Este es el punto en el que el satélite permanece estacionario respecto a la Tierra y la Luna y la viabilidad del enlace óptico es uno de los propósitos de la Agencia Europea del Espacio (ESA) con esta misión, precisa el IAC.
Dos días después de esta prueba, el 3 de septiembre, el Smart-1 finalizará sus observaciones espaciales al impactar, de forma controlada, con la superficie de la Luna.
Está previsto que este impacto se produzca a las 06:41 (hora canaria) en el 'lago de la excelencia', una región situada al sur de la Luna.
El impacto no podrá ser observado desde Europa, pero sí desde América del Norte y del Sur y el Pacífico, y debido a la incertidumbre en el conocimiento de la topografía lunar es posible que se produzca durante la órbita anterior, a la 01:36 hora canaria.
En este caso sí sería visible el impacto desde Canarias, así como desde América del Sur y la costa este de Estados Unidos.

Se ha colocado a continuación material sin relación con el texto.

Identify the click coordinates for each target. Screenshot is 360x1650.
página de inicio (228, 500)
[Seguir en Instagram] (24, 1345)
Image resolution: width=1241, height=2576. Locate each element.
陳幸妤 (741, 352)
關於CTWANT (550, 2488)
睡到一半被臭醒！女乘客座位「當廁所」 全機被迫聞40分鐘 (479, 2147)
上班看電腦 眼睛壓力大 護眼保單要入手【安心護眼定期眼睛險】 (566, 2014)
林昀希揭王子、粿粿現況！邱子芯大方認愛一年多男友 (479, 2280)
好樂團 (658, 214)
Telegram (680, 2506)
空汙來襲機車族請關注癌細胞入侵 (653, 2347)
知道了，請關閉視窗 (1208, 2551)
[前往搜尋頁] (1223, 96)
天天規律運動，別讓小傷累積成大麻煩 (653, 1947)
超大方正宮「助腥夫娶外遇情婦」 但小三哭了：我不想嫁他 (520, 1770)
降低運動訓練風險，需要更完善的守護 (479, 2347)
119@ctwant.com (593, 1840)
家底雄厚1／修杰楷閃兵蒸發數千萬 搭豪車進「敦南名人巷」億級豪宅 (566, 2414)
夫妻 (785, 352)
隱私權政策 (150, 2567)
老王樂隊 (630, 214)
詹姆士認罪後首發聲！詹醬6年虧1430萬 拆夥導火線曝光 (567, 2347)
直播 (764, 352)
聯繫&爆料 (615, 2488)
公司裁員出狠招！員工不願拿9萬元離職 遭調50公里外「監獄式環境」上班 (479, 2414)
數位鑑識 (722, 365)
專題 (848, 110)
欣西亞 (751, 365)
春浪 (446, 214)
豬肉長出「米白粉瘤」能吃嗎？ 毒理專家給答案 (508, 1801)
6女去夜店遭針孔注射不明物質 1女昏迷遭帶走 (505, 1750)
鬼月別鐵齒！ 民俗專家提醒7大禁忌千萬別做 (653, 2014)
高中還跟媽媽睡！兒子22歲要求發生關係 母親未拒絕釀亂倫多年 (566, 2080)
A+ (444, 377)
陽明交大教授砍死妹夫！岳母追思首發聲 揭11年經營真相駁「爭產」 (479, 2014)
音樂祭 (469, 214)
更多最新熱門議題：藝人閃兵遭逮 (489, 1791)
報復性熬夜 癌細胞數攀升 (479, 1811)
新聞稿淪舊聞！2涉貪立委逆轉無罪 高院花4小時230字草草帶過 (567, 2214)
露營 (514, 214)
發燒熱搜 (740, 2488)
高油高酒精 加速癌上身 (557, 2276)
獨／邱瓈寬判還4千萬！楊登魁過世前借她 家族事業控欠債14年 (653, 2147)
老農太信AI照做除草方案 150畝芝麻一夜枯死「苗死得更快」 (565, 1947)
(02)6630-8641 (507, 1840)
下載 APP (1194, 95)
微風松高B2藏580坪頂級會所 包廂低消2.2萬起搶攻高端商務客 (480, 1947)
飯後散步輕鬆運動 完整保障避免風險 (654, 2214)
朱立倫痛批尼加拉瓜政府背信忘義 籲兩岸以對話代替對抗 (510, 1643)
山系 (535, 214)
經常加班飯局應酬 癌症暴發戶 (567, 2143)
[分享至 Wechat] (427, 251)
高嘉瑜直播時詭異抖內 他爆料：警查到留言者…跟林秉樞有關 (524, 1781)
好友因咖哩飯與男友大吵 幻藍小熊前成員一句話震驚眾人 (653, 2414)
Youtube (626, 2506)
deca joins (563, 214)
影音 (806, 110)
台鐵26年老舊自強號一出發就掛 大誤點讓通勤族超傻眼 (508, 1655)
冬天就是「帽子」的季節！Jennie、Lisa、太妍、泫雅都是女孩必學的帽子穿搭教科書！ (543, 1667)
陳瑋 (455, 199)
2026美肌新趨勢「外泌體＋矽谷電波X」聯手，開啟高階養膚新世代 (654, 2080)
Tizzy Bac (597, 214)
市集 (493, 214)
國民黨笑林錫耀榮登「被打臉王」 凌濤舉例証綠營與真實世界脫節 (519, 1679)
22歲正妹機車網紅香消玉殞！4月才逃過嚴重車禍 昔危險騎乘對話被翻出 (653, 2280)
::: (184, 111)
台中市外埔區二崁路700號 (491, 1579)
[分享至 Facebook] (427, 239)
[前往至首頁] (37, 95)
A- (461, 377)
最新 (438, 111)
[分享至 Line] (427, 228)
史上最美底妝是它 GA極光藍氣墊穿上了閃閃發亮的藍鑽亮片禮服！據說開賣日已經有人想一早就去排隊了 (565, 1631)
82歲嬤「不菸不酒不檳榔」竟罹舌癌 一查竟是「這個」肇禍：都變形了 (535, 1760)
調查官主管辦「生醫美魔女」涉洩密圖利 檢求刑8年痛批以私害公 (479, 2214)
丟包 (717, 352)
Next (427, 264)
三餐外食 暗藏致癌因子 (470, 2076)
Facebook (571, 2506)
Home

En el Observatorio del Teide habrá científicos de la estación óptica terrestre que permanecerán pendientes de la fase final de la misión Smart-1, para la que se ha organizado una campaña de observación dirigida a astrónomos profesionales y aficionados.
El IAC recuerda que en 1994 firmó con la ESA un acuerdo para construir la estación óptica terrestre en el Observatorio del Teide con el objetivo de realizar pruebas en órbita de sistemas de comunicación óptica.
En 2003 la ESA lanzó el Smart-1 con un innovador sistema de propulsión eléctrica y al año siguiente, cuando el satélite se hallaba en la fase de crucero, se realizaron con éxito las primeras pruebas de comunicación óptica desde la estación óptica terrestre.
En la primavera de 2005 el Smart-1 entró en la órbita de la Luna y proporcionó datos e imágenes de su superficie de gran interés para el estudio de su formación y futuras misiones al satélite terrestre.
En esta fase se han realizado varios experimentos para probar diferentes estrategias de apuntado en lazo abierto con sistemas de comunicación óptica en misiones de espacio profundo, añade el IAC.